--- PASSAGE PROVIDED Enclosed Below ---
Mediterranean fruit fly (Ceratitis capitata)
The Mediterranean fruit fly (Medfly) is a hugely destructive agricultural pest, attacking more than 250 kinds of fruits, nuts and vegetables. It is found throughout Africa, South and Central America, the Mediterranean and parts of Australia, causing widespread damage and a severe economic impact on growers.
Medfly is difficult to control with existing methods and some tools used in the past are not always available today. For example the insecticide fenthion, used to control fruit fly in Australia, was recently banned in the country after assessment showed that it may “pose undue risks to human health and the environment.”
Read more about how our solution works here.
Our self-limiting Medfly has been assessed in contained studies in the UK, Greece, Brazil, Morocco and Australia. This research has shown that it can be very effective at reducing pest populations: in cage studies, pest populations were effectively eliminated within 12 weeks. Trials have also demonstrated that releases of our male Medfly resulted in an increased yield of marketable fruit compared to treatment with the leading insecticide. Our product therefore has the potential to be more cost-effective for the same level of control provided.
--- End of Enclosed PASSAGE PROVIDED ---
--- GIVEN MATERIAL Enclosed Below ---
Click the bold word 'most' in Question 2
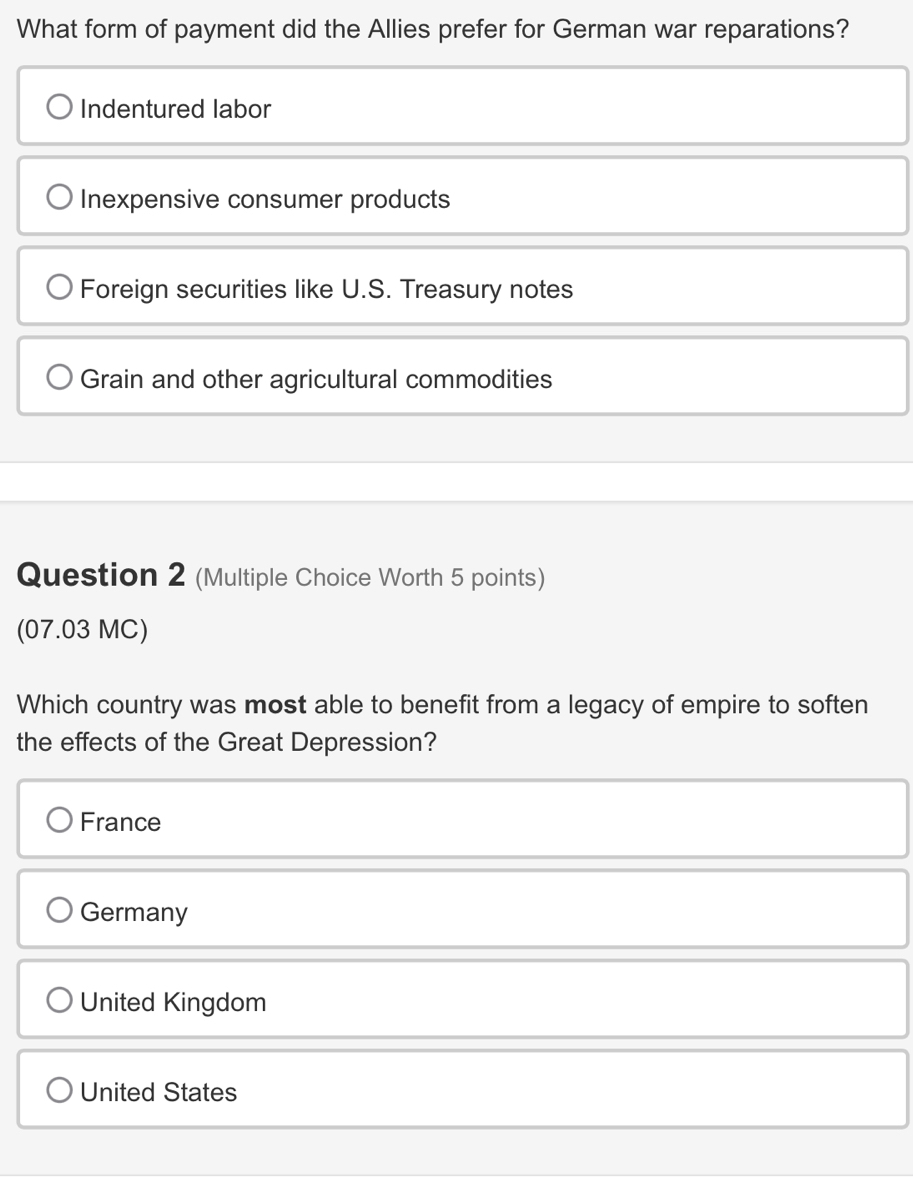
--- End of Enclosed GIVEN MATERIAL ---
▶ **PROBLEM TO WORK ON**: Continue the passage on the Mediterranean fruit fly, starting after its final sentence.

▶ **ANSWER SECTION**:
We have been working closely with the Department of Primary Industries and Regional Development (DPIRD) to test our self-limiting Medfly.
In a 2016 study, DPIRD compared the mating performance of our Medfly with that of insects sterilized with radiation, to examine whether our solution offered an improved option for industry to control Medfly. As reported by DPIRD, the mating performance of our Medfly “was comparable with that of sterile males irradiated at low levels, and exceeded that of sterile males treated with a higher dose of radiation which is used to provide a better guarantee of sterility.”
DPIRD is now in consultation with Australian Government regulatory bodies to begin testing our Medfly in open-field trials.
- What kind of crop does it damage?
Attacks more than 250 kinds of fruits, nuts and vegetables. Prefers succulent fruit like melons, peaches, tomatoes and apples.
- How does it damage them?
Female Medfly lay their eggs under the skin of ripening fruit. Larvae eat the flesh of the fruit making it unsaleable and leaving tunnels which help bacteria and fungus to invade.
- Where is it found?
Africa, South and Central America, the Mediterranean, Western Australia and Hawaii. Periodic infestations have occurred in the southern and western United States.
- What are the economic costs?
In Western Australia alone, Medfly costs growers more than AU$10 million/year to control.